INSTRUCTIONS FOR THE TASK: In full and unchanged, output the entries that follow.

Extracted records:
- Opening Delimiter -

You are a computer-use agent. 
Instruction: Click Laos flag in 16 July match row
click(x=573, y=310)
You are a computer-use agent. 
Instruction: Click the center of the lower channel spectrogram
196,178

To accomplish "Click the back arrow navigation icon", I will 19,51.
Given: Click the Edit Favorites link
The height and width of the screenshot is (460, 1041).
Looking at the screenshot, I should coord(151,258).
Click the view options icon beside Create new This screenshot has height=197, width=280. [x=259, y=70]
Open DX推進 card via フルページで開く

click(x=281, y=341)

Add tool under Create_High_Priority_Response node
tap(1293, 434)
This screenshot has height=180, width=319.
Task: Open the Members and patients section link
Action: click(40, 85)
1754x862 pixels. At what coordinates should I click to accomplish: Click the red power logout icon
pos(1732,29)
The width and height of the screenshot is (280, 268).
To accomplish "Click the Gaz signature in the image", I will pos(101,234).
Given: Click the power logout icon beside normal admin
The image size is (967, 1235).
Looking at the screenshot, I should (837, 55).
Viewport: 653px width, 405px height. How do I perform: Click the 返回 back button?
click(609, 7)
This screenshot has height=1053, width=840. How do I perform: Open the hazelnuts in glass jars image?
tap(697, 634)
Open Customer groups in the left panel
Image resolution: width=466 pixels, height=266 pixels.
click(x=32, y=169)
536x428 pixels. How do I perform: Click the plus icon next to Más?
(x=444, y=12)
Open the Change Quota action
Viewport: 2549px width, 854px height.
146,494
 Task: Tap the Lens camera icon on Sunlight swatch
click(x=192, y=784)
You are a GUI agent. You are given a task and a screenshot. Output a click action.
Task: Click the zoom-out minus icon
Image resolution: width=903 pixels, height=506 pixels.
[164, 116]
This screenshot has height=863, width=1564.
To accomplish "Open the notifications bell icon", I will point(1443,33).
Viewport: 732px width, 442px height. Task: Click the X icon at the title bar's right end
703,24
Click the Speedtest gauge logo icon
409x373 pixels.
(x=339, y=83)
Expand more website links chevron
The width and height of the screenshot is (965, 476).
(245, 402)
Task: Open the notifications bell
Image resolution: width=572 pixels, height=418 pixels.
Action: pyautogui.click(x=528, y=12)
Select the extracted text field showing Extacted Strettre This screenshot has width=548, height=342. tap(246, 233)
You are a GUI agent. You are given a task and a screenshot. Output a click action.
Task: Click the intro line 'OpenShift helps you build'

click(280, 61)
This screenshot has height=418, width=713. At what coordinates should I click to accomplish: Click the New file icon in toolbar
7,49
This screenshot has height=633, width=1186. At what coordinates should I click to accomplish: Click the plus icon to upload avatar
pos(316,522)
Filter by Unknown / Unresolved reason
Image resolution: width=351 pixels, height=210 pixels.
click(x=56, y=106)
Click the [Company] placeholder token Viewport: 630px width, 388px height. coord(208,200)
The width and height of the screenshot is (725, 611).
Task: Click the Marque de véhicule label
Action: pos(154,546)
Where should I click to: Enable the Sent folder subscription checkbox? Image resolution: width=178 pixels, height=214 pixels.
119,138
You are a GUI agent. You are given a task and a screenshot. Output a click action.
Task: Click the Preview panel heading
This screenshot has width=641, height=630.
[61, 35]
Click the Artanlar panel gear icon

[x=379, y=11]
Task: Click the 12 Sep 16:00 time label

- Closing Delimiter -

SOLVED PROBLEM:
You are a computer-use agent. 
Instruction: Click Laos flag in 16 July match row
click(x=573, y=310)
You are a computer-use agent. 
Instruction: Click the center of the lower channel spectrogram
196,178

To accomplish "Click the back arrow navigation icon", I will 19,51.
Given: Click the Edit Favorites link
The height and width of the screenshot is (460, 1041).
Looking at the screenshot, I should coord(151,258).
Click the view options icon beside Create new This screenshot has height=197, width=280. [x=259, y=70]
Open DX推進 card via フルページで開く

click(x=281, y=341)

Add tool under Create_High_Priority_Response node
tap(1293, 434)
This screenshot has height=180, width=319.
Task: Open the Members and patients section link
Action: click(40, 85)
1754x862 pixels. At what coordinates should I click to accomplish: Click the red power logout icon
pos(1732,29)
The width and height of the screenshot is (280, 268).
To accomplish "Click the Gaz signature in the image", I will pos(101,234).
Given: Click the power logout icon beside normal admin
The image size is (967, 1235).
Looking at the screenshot, I should (837, 55).
Viewport: 653px width, 405px height. How do I perform: Click the 返回 back button?
click(609, 7)
This screenshot has height=1053, width=840. How do I perform: Open the hazelnuts in glass jars image?
tap(697, 634)
Open Customer groups in the left panel
Image resolution: width=466 pixels, height=266 pixels.
click(x=32, y=169)
536x428 pixels. How do I perform: Click the plus icon next to Más?
(x=444, y=12)
Open the Change Quota action
Viewport: 2549px width, 854px height.
146,494
 Task: Tap the Lens camera icon on Sunlight swatch
click(x=192, y=784)
You are a GUI agent. You are given a task and a screenshot. Output a click action.
Task: Click the zoom-out minus icon
Image resolution: width=903 pixels, height=506 pixels.
[164, 116]
This screenshot has height=863, width=1564.
To accomplish "Open the notifications bell icon", I will point(1443,33).
Viewport: 732px width, 442px height. Task: Click the X icon at the title bar's right end
703,24
Click the Speedtest gauge logo icon
409x373 pixels.
(x=339, y=83)
Expand more website links chevron
The width and height of the screenshot is (965, 476).
(245, 402)
Task: Open the notifications bell
Image resolution: width=572 pixels, height=418 pixels.
Action: pyautogui.click(x=528, y=12)
Select the extracted text field showing Extacted Strettre This screenshot has width=548, height=342. tap(246, 233)
You are a GUI agent. You are given a task and a screenshot. Output a click action.
Task: Click the intro line 'OpenShift helps you build'

click(280, 61)
This screenshot has height=418, width=713. At what coordinates should I click to accomplish: Click the New file icon in toolbar
7,49
This screenshot has height=633, width=1186. At what coordinates should I click to accomplish: Click the plus icon to upload avatar
pos(316,522)
Filter by Unknown / Unresolved reason
Image resolution: width=351 pixels, height=210 pixels.
click(x=56, y=106)
Click the [Company] placeholder token Viewport: 630px width, 388px height. coord(208,200)
The width and height of the screenshot is (725, 611).
Task: Click the Marque de véhicule label
Action: pos(154,546)
Where should I click to: Enable the Sent folder subscription checkbox? Image resolution: width=178 pixels, height=214 pixels.
119,138
You are a GUI agent. You are given a task and a screenshot. Output a click action.
Task: Click the Preview panel heading
This screenshot has width=641, height=630.
[61, 35]
Click the Artanlar panel gear icon

[x=379, y=11]
Task: Click the 12 Sep 16:00 time label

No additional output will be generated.